Another interesting objection comes from Cellular South (AKA C Spire). CS wants the FCC to impose an automatic roaming mandate on the channel so their customers can better utilize AT&T’s network and a ban on exclusive handset deals on AT&T’s end (and across their entire spectrum inventory). Ironically, C-Spire has announced that the iPhone 4S will be available for their network shortly.

The so-called ”public interest” community (Free Press, Public Knowledge, Media Access Project, Consumers Union, and the Open Technology Initiative of the New America Foundation) beats the usual drum for unlicensed spectrum. They advocate for the FCC to open a proceeding to move the spectrum to unlicensed use after denying the transfer, without addressing what happens to the fee that Qualcomm paid for their license in the first place. Beyond that, the advocates offer up a laundry list of long-standing grievances, such as:

  • Control over copper backhaul facilities (no longer very important since fiber and microwave backhaul take their place for 4G and LTE) .
  • Influence over the design of band classes for devices (which have very little significance for LTE).
  • The dwindling number of exclusive agreements for popular handsets.
  • Subscriber contracts backed by “punitive early termination fees” that aren’t really punitive considering the cost of the heavily subsidized smartphones they cover,

They argue that all of these must be addressed before AT&T can have 6 MHz of additional spectrum in most markets, and 12 MHz in some.

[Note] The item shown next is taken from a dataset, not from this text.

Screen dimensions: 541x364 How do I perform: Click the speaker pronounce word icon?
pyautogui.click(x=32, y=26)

By way of remedies, they offer their long-held belief that the FCC should impose the network neutrality obligations on wireless networks that the Commission expressly refused to apply in its controversial Christmas Open Internet order last year and all the conditions demanded by Cellular South/C Spire. Of these conditions, the ban on handset exclusivity deals is the most dated, as the launch of the iPhone 4S on three networks last week (and on C Spire shortly) illustrates.  

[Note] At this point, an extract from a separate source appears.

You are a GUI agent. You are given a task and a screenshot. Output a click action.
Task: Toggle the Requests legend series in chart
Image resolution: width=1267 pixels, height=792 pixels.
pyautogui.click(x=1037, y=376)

So what we have here is a perfectly straightforward commercial transaction between a willing seller and willing buyer than will enable AT&T’s customers to enjoy better network performance without any action by local zoning boards. All of AT&T’s smartphone customers will benefit from the deal, even the ones whose devices can’t use the 700 MHz bands, because those who can will be serviced by this additional spectrum and thereby reduce demand for the traditional frequencies. The FCC is in the middle of the transaction because their spectrum rules don’t reflect the realities of the modern spectrum auction, and a host of interest groups have come out of the woodwork to demand satisfaction for a host of grievances that aren’t actually implicated by the transaction at all.

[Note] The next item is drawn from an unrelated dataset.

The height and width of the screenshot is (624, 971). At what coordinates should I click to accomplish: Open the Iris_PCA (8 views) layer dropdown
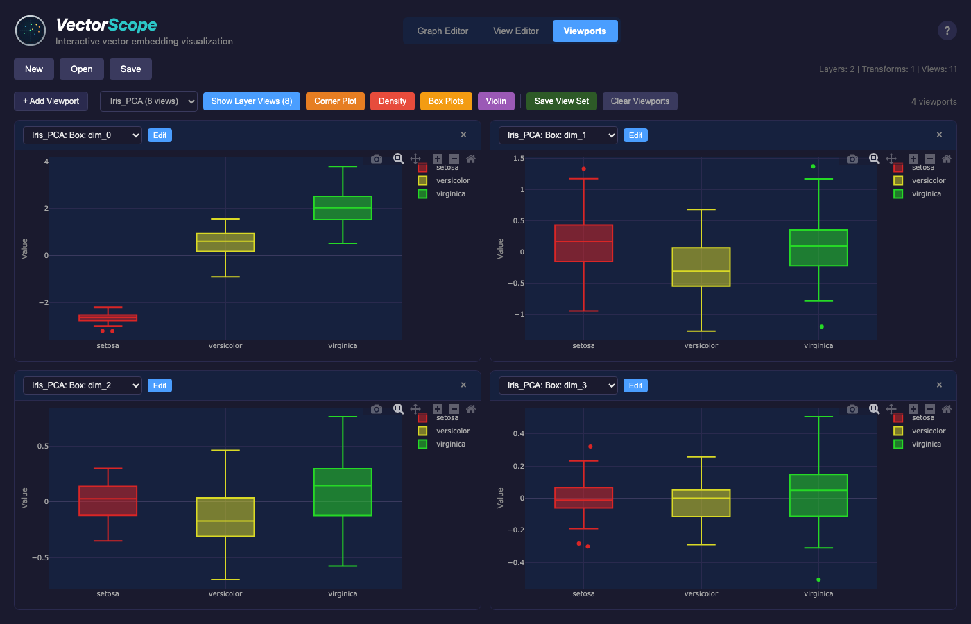coord(148,101)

This is no way to manage spectrum. The FCC should have an oversight role for spectrum, but it should be more concerned with big picture issues such as modernization, harmonization, re-packing, and promoting wireless innovation than with micro-managing each 6 MHz according to its original Depression-era mandate. If the conditions that our over-active advocates seek to impose on this transaction, such as the network neutrality rules, had any merit, they would be achievable independent of the transfer. Spectrum transactions should not be an excuse to give those who’ve failed to make a case for their pet causes a second (or third or fourth) bite at the apple. The FCC should approve this transfer right away as the spectrum is going to waste and consumers are the worse off for it.